PETER FISE: So I’ll just say, I think there is tremendous interest and enthusiasm from both the plan and provider community in leveraging some of the supports that we talked about. And both as a way to reduce readmissions that have a direct payment policy impact, but also as a way to improve the quality of life for the patients that they care for, or their enrollees in their plan. And so, I’m enthused by the work that’s going on out there in the community.
SUE NELSON: I think someone will figure out how to make money on solving this problem. It’s just like Uber, and I’m glad you brought that up. I don’t think – no offense to all of us policy wonks – it’s probably not going to be us. Or, I think some brilliant person out in California somewhere, or wherever they are, being brilliant, is going to come up with something, you know, like senior living to get collectively. Some of my friends are already talking about, “Should we buy houses together and all help each other out?” Honestly, I think we can’t see the solution right now, but somebody’s thinking about it and they’ll come up with something.

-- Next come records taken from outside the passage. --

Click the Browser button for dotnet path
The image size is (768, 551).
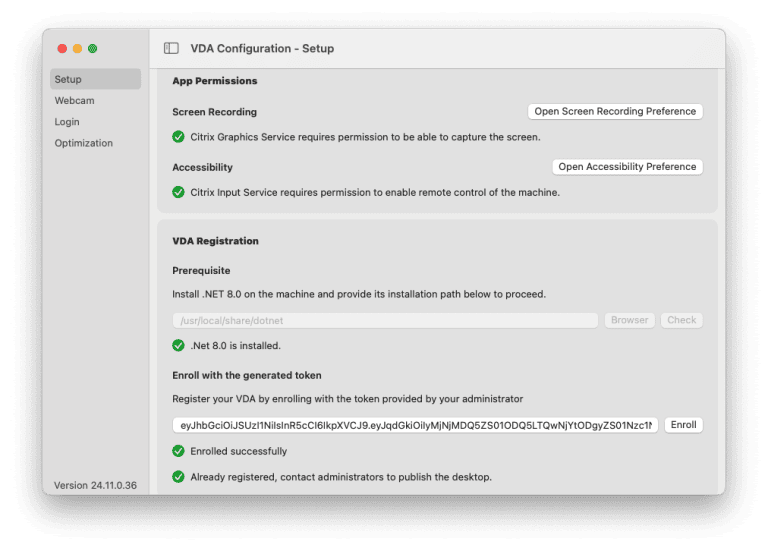coord(629,320)
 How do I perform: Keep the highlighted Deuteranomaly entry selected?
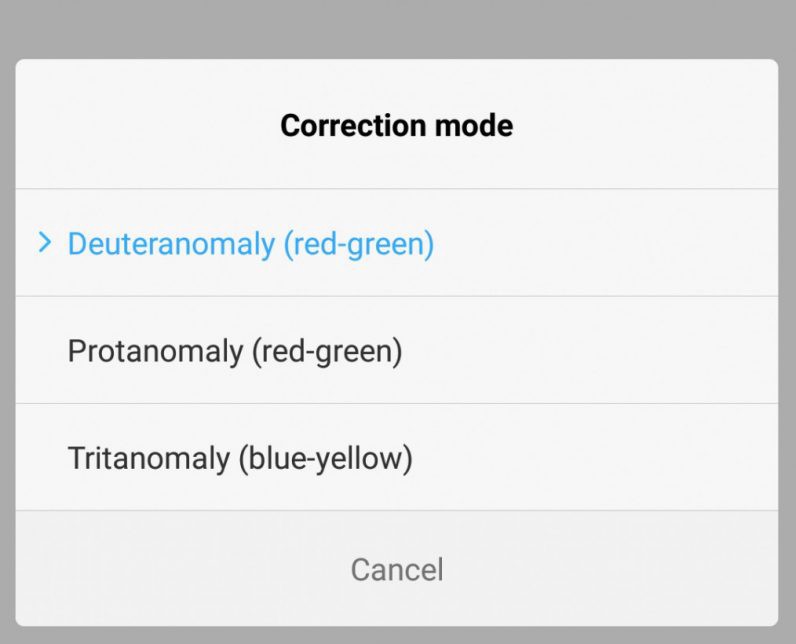pyautogui.click(x=250, y=244)
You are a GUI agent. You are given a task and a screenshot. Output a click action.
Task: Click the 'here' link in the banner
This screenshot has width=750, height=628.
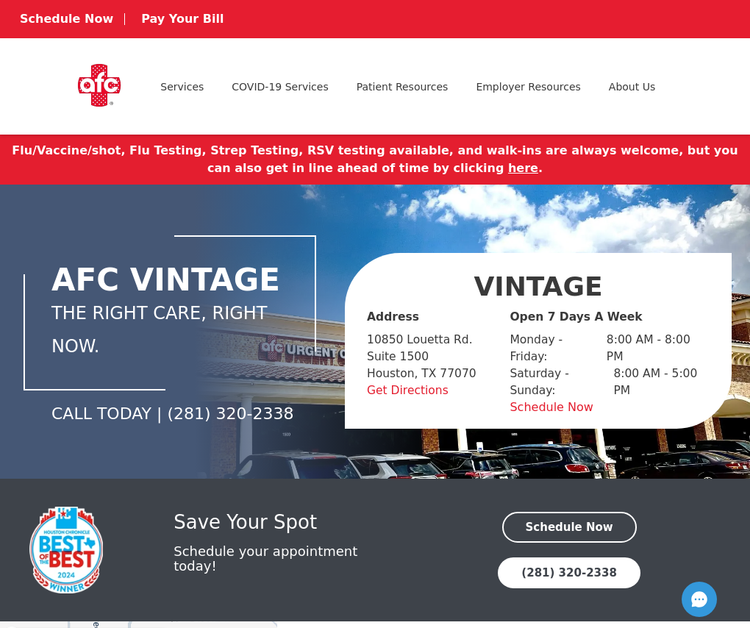pos(523,168)
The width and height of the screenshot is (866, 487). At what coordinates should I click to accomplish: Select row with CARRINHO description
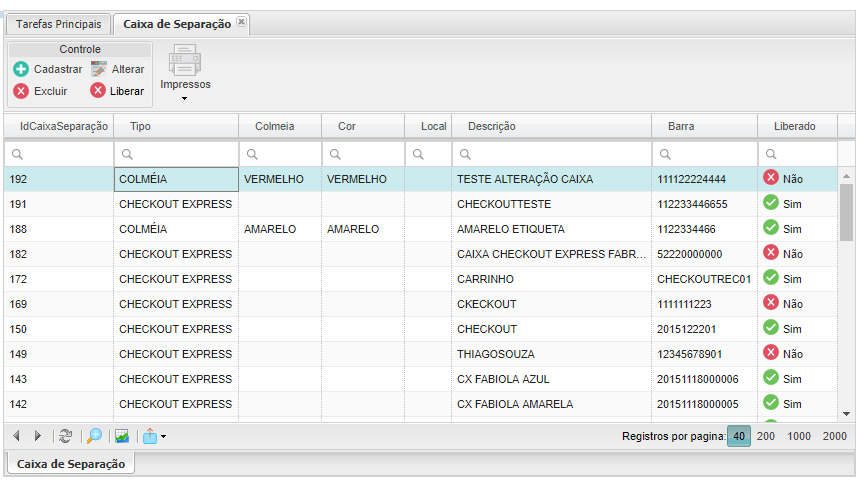tap(421, 279)
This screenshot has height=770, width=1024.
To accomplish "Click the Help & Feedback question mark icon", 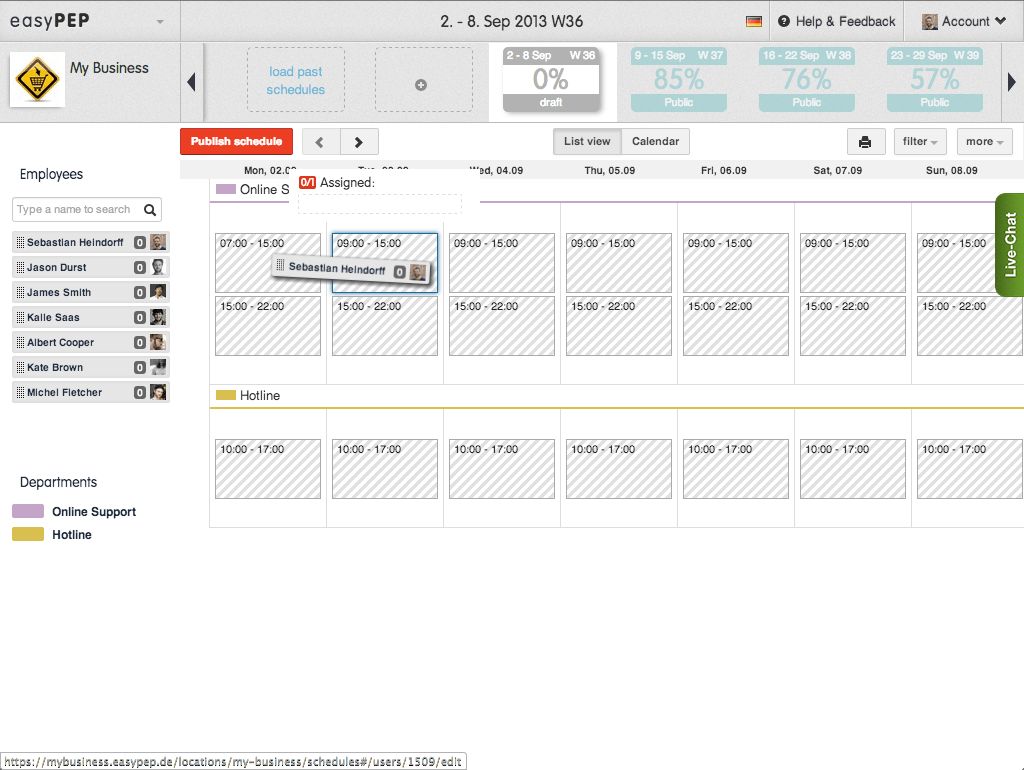I will coord(782,20).
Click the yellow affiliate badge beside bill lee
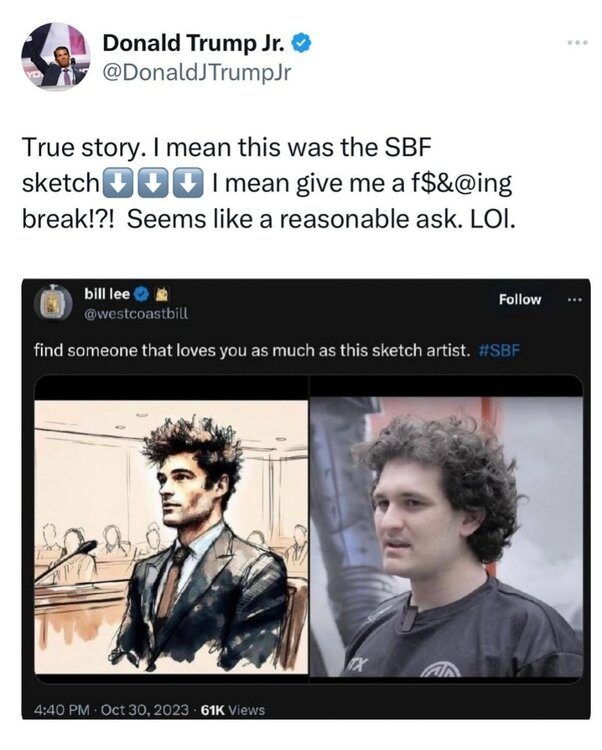Image resolution: width=602 pixels, height=750 pixels. tap(161, 294)
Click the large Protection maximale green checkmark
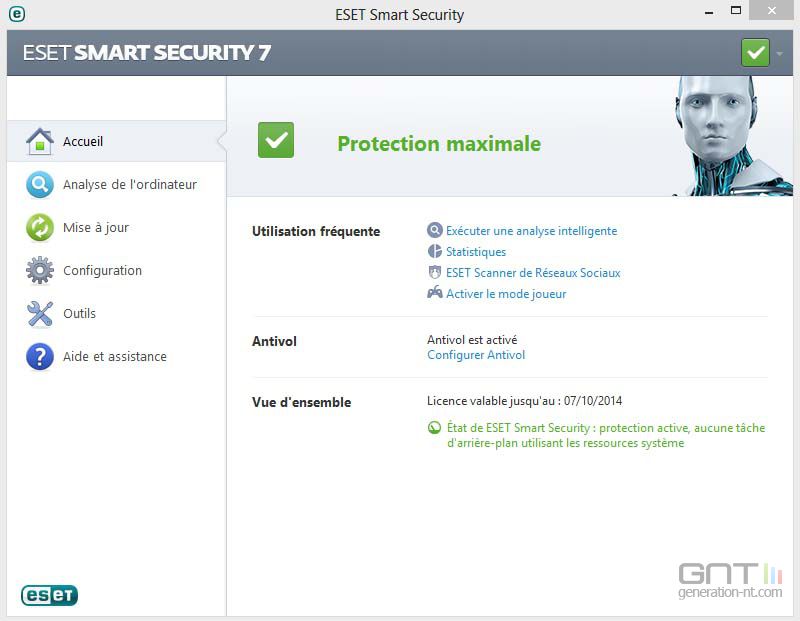Image resolution: width=800 pixels, height=621 pixels. click(276, 140)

CLAY MARSH: Well, I’m optimistic, because I think that many people in the provider community, as well as in the payer community, are very dissatisfied with the services and the expense. And I think that as I’ve articulated, I think a lot of the problems that we see today, opioid addiction and chronic disease, are really symptoms of the real problem, and aren’t really the real problem. And the real problem is the breakdown in the fiber of our evolutionary frame that we have come from not that long ago. And so, I think that the answers are really much more foundational, and much less difficult. Perhaps hard to incorporate, because that’s not how we’re paid today. But I think it’s not only going to take great sages like Elon Musk or Steve Jobs, or somebody else. But it’s going to take people that are either tired enough of doing what we do, and they’re going to try something different, or people that can’t sustain what they’re doing and will try something different.
Because right now, everybody in healthcare is very, very nervous, because our system is getting squeezed and squeezed and squeezed. And the idea is it’s not right. And so, the incentive and the pressure – you know, all pressure goes downstream from higher to lower resistance. And so, I think that many groups are starting to think about now, how to modify that. So I think you’re going to see a lot of disruptive innovation happen because of that.
JOHN ROMLEY: Trying to be as optimistic as I can be, and also succinct, I would say that human beings have shown themselves to be very ingenious and resilient.
SARAH DASH: Thank you. Well, that is a great note to end on and we get a break. So let me first thank our panel. Thank you.Thank you. We will come back at 10:15. When you come back, there are some empty seats, so if you are not saving a seat for somebody, if you could just make sure that seat remains empty. And we know some people need to sneak out. Don’t be embarrassed. That’s okay. We’d rather you find a seat. We’ll be back at 10:15. Restrooms are around the corner. Thank you.